First, the Storm King Mountain case in 1962 highlights legal and environmental resistance to development based on ecological, rather than aesthetic, concerns. Secondly, Nancy Holt and Robert Smithson’s 1971 film Swamp critiques conventional landscape beauty by exploring degraded environments, rejecting romanticized notions of nature. Thirdly, Gordon Parks’s 1984 adaptation of Twelve Years a Slave shifts focus from the natural landscape to the emotional trauma of slavery, rejecting any redemptive connection between nature and human suffering. These examples provide counterpoints to prevailing attitudes on American landscape painting and argue for a critical reevaluation of traditional landscape aesthetics, describing how environmental degradation and human suffering challenge the Hudson River School’s romanticized views of nature.

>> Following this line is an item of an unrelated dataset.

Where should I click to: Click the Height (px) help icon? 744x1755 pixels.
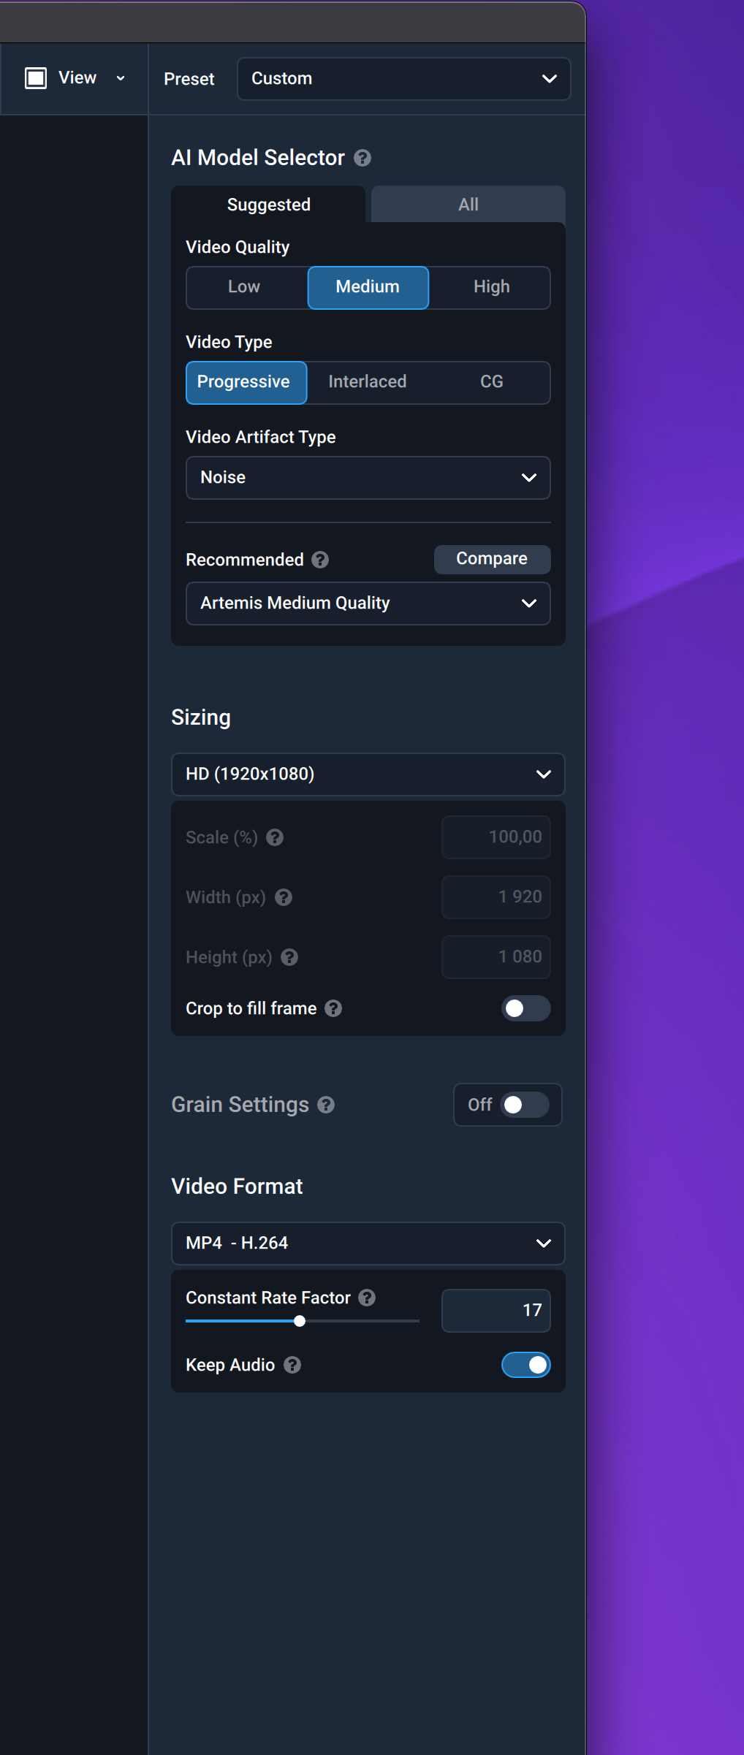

While the general problem with Foucault remains a reductive notion of power and Agamben an unintelligibility in his acritical relations of the apparatus, it is a reassurance that Neely ultimately employs pragmatism as his overarching theoretical lens. In addition, he devotes a coda to Charles Sanders Peirce’s semiotics, which he connects to Emerson’s transcendentalism, emphasizing that nature constantly inscribes itself in physical marks. Anticipating the autographic mark of American Abstract Expressionism, Neely applies Peirce’s thinking to the modern American landscape painting of George Inness and Alexander Wyant, where brushstrokes became indexical marks of personal expression.
Since Landscape with Rainbow (1859) was on display at the US Capitol for Biden’s inauguration in 2021, Robert Duncanson has experienced a surge of interest and reinvestigation. For Neely, Duncanson’s painting, View of Cincinnati, Ohio, from Covington, Kentucky (ca. 1851) embeds a political charge into a pastoral scene, serving as a complex reflection on race, labor, and geography. A departure from later Romantic landscapes, Duncanson paints a realistic depiction of Cincinnati from the viewshed of Kentucky, a slave state. Duncanson works with the mainstream visual culture of a popular engraving, while subtly critiquing its colonialist underpinnings. Providing a counter-narrative to the white settler, he deliberately alters the race of a figure in the foreground, thus emphasizing Black labor and the legacy of slavery. The geographical orientation of the scene—northward from a slave state—signals a metaphorical escape from slavery, aligning with abolitionist narratives of the Underground Railroad and flight to freedom.
Neely’s Political Economy, Race, and the Image of Nature in the United States, 1825–1878 is a significant and compelling reassessment of nineteenth-century American landscape painting that reads like the first of a series. Considering his interest both in Land art and mid-century modernist painting as well as his distinctive theoretical lens, a trilogy of texts could coalesce around these art historical periods that interweave landscape and painting. Neely’s engagement with semiotics, particularly through Peirce, provides a theoretical grounding that connects nineteenth-century landscape painting to both twentieth-century abstraction and contemporary issues of environmentalism and racial geography. His thoughtful inclusion of later twentieth-century critiques—such as those by Holt, Smithson, and Parks—underscores the ongoing relevance of these discussions, linking historical artistic practices to modern-day concerns about environmental degradation and the politics of representation.